Prior to moving to UQ, Anjali was the Senior Project Manager for the Genetic Epidemiology Laboratory at the Queensland Institute for Medical research (QIMR) where she held an integral role in the management of large human research projects collecting biological samples for down stream genomics. Her significant contribution to these projects has been recognised by her inclusion in publications and commentaries.

Dr Kemper is a postdoctoral fellow in statistical genetics. She joined UQ in 2016 after obtaining a PhD and postdoctoral experience at the University of Melbourne (2006-2016). Her expertise and research interests span a range of topics in quantitative genetics, including genomic prediction, modelling the epidemiological consequences of genetic change in disease and population genetics. Current research areas include:

• genetic analysis of longitudinal traits
• estimation of non-additive genetic effects
• genomic prediction in admixed populations

My group's research uses large-scale genomic data to address knowledge gaps in disease, with a particular focus on cardiovascular disease.

Research programme

1. Cardiovascular disease research using big-data and genomics: with the goal of improving prevention and treatment of cardiovascular disease. By focusing on underrepresented groups, including women, my research aims to also address inequity in cardiovascular outcomes. I am the lead of the South Asian Genes and Health in Australia (SAGHA) study, which aims to increase representation of Australian South Asians in cardiovascular and genomics research. See saghaus.org for further details.
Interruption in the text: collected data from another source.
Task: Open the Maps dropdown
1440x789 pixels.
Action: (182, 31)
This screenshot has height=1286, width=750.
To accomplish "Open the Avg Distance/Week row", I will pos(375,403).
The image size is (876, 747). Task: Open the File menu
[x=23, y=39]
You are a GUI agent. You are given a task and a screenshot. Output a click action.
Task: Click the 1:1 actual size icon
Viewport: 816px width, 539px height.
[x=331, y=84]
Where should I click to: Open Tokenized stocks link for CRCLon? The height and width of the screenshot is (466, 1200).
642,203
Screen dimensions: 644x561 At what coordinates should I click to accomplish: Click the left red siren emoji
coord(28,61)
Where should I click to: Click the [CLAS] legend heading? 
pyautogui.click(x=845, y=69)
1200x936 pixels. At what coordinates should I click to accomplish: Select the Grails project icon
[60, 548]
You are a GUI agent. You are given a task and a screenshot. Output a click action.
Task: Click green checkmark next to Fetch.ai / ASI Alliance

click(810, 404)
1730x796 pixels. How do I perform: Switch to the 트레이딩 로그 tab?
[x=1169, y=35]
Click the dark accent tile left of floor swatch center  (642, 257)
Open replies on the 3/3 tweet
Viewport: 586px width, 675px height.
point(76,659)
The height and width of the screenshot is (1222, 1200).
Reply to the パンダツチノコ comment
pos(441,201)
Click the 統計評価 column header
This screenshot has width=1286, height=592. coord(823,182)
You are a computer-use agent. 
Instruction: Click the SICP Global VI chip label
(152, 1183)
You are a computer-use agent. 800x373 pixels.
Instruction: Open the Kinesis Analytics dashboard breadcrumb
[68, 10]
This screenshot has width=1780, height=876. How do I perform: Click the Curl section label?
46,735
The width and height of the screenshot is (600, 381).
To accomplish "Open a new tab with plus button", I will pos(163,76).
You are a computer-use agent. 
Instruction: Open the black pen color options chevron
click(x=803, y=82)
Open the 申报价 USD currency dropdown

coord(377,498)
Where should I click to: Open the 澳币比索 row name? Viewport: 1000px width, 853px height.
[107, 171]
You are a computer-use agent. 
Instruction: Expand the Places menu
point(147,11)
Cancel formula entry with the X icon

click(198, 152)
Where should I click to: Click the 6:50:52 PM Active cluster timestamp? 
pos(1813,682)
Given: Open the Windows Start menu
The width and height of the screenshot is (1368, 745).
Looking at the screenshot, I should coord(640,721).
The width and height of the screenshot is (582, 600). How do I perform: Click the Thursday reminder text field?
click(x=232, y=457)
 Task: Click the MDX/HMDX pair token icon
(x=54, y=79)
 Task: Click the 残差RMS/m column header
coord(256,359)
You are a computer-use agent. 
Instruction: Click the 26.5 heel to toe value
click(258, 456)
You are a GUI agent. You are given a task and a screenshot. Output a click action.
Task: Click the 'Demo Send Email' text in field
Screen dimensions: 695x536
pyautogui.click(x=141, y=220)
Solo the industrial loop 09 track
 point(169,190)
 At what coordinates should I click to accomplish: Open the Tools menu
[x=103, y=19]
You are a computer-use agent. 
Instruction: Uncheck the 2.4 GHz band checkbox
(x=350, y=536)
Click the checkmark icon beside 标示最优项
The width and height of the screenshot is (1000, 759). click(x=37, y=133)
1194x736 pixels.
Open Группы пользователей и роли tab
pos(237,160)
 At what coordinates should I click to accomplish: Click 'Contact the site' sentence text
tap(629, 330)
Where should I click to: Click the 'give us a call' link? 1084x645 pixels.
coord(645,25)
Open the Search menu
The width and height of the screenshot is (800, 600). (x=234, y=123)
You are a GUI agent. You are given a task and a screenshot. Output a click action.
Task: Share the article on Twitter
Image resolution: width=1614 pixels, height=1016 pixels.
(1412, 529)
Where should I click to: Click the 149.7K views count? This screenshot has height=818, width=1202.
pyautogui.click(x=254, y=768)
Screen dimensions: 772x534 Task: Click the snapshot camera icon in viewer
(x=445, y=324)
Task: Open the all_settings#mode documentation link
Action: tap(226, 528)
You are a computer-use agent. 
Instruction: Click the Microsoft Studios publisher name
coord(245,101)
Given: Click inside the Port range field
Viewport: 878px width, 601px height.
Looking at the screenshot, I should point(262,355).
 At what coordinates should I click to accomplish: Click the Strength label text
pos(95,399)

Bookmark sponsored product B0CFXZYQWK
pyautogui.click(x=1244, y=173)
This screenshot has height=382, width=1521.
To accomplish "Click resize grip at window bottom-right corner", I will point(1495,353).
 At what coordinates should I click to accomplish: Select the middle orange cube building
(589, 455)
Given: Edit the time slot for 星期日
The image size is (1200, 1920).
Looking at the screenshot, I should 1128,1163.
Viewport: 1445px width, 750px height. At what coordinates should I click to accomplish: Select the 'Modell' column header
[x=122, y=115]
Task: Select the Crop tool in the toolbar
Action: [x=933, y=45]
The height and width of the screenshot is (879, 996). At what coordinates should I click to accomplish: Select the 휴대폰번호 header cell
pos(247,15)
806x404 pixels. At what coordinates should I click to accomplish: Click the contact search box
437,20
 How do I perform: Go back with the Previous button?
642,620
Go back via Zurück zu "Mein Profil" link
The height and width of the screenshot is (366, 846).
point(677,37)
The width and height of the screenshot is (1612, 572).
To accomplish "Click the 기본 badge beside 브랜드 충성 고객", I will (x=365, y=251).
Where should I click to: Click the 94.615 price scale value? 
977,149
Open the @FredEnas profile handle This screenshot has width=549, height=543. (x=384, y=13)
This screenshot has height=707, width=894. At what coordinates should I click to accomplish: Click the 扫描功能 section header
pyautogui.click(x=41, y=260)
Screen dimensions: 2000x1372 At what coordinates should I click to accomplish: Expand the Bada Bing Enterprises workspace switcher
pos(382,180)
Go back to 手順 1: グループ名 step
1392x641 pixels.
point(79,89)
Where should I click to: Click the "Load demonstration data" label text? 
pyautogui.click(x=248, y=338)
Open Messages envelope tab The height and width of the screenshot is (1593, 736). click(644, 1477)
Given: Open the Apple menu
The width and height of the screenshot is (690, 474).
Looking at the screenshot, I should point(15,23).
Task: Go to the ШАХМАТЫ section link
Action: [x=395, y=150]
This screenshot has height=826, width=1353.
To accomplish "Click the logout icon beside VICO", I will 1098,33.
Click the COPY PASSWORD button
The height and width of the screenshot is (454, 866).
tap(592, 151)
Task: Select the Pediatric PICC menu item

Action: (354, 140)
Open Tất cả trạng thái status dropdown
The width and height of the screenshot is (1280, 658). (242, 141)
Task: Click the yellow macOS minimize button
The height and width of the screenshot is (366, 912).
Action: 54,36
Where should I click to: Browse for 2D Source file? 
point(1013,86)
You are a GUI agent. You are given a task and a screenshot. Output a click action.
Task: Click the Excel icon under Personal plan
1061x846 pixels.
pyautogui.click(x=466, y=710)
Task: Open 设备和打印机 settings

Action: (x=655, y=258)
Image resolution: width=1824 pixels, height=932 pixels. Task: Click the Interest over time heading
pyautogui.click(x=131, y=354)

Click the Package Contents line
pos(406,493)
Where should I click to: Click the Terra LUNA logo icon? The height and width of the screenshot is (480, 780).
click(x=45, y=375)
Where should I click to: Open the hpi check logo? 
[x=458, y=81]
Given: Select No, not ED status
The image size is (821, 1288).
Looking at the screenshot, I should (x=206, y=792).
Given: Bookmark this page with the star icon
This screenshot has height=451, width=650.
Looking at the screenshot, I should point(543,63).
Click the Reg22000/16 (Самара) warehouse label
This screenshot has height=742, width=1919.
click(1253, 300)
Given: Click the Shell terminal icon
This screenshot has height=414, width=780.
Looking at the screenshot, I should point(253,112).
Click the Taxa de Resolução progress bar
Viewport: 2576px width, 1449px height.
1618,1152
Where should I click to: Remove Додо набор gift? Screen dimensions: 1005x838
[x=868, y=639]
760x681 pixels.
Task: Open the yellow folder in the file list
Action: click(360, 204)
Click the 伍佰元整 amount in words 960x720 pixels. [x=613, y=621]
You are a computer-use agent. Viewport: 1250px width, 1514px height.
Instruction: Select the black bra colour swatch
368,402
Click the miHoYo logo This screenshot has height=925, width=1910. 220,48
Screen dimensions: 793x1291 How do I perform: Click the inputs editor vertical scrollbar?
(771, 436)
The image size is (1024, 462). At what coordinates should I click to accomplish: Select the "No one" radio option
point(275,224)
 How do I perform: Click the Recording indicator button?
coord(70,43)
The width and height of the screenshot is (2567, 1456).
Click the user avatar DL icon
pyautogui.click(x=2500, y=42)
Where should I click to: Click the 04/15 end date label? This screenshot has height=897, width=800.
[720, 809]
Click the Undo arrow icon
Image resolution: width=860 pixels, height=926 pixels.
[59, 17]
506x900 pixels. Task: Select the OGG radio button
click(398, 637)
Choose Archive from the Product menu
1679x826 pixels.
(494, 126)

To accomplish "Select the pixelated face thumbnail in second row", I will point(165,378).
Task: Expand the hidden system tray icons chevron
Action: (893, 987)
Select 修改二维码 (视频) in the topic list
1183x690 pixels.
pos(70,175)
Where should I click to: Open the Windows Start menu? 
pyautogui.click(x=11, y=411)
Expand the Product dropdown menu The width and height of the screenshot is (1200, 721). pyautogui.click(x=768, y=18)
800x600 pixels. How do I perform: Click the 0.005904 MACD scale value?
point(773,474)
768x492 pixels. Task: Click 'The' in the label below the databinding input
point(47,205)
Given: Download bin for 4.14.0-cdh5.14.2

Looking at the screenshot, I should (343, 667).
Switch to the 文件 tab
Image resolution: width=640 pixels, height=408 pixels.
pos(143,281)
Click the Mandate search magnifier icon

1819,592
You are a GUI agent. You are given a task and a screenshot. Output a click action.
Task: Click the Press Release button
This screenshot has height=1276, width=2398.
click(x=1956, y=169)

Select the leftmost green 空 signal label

2. Drug genomics: I'm interested in using genomic approaches to predict drug effects, including identification of drug repurposing opportunities as well as identifying unknown adverse effects of medication.

3. Liver transplant research: In this collaboration with the QLD Liver Transplant Unit, we are using genomics to understand the effect of normo-thermic perfusion (a new organ storage method) on liver function, with the long-term goal of improving our ability to predict transplant outcomes.

Career summary: I was awarded my PhD from University College London (UK) in cardiovascular genetics. I began my post-doctoral fellowship under the mentorship of Prof Peter Visscher at the Queensland Brain Institute in 2013. Between 2016-2018, I was the lead analyst for the International Heart Failure Genetics Consortium (HERMES). In 2018, I was awarded an NHMRC Early Career Researcher Fellowship to investigate the relationship between cardiovascular and brain-related disorders using large-scale genetic and genomic data, under the mentorship of Prof Naomi Wray. I currently hold a National Heart Foundation Future Leader Fellowship.

Recognition:

2024 Australian Academy of Science Ruth Stephens Gani Medal for outstanding contribution to genetics research

2023 1 of 5 global finalists for the Nature Inspiring Women in Science (Scientific Achievement Award)

2023 Lifesciences QLD Rose-Anne Kelso Award

2023: Named in Australia's Top 25 Women in Science by Newscorp

2022 Queensland Young Tall Poppy Award

2022 UQ Foundation Research Excellence Award

2021/2022 Australian Superstar of STEM,

2020 Genetic Society of Australasia Early Career Award

2020 Women in Technology Rising Star Science Award

Dr Jian Zeng is a statistical geneticist and NHMRC Emerging Leadership Fellow at the Institute for Molecular Bioscience (IMB) at the University of Queensland (UQ). He received his PhD in animal breeding and genetics at Iowa State University and joined the Program in Complex Trait Genomics (PCTG) at UQ in 2016. His research focuses on the development and application of innovative statistical methods for estimating the genetic architecture and evolutionary signals in complex traits, identifying genetic variants, genes and other molecular intermediates associated with phenotype variation, and predicting trait phenotypes using genome sequence data. In 2019, he was awarded an NHMRC Investigator Emerging Leadership Grant to develop statistical methods and software tools for best predict an individual's disease risk using genomic and omics data. He was an invited speaker at the prestigious Gordon Research Conference in 2019.